=== Source passage ===
Independent Individualists need your help to work through standard-of-living-risk challenges.
Last month, we reviewed the basics of assessing standard-of-living risk for Friendly Followers. Often, advisors will recommend an investment program to a client based purely on their risk tolerance questionnaire. One element that is rarely captured in a questionnaire (or anywhere else, for that matter) is the idea of how risky a person's lifestyle is in relations to their investment portfolio. To advise clients properly, advisors should assess the financial responsibilities of their clients and determine whether clients have ample assets to cover these responsibilities and an appropriate asset allocation to match.
The next behavioral investor type that we will examine is the Independent Individualist.
Review: Independent Individualists
An Independent Individualists are active investors with medium-to-high risk tolerance who are strong-willed and independently-minded thinkers. They are self-assured and "trust their instincts" when making investment decisions; however, when they do research on their own, they may be susceptible to acting on information that is available to them rather than getting corroboration from other sources. Sometimes, Independent Individualists make an investment without consulting anyone. This approach can be problematic because, due to their independent mindset, these clients often irrationally cling to the views they had when they made an investment, even when market conditions change. This makes advising Independent Individualists challenging. They often enjoy investing, however, and are comfortable taking risks, but often resist following a rigid financial plan.

=== Collected data ===

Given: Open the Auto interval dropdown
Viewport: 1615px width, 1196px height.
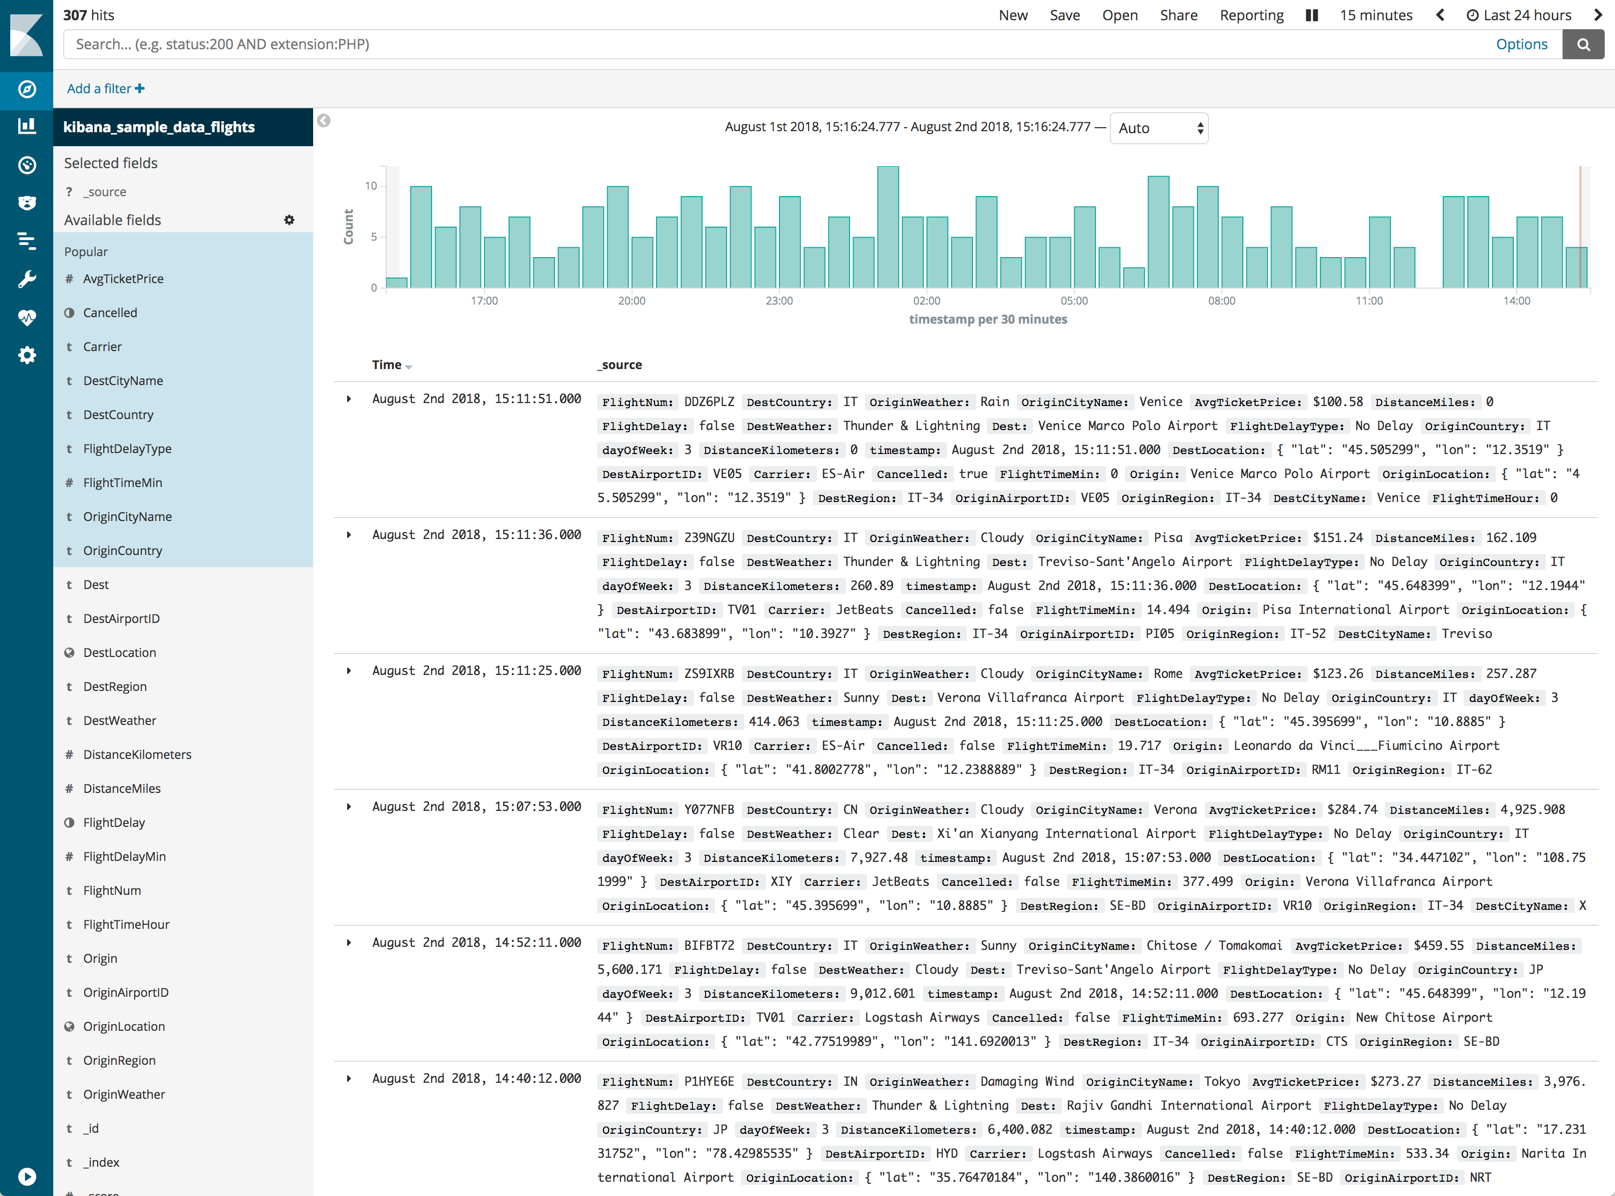Looking at the screenshot, I should point(1159,128).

=== Aim of the exercise ===
In the article on Independent Individualists, what level of risk tolerance do these investors have?

=== In response ===
Medium-to-high risk tolerance.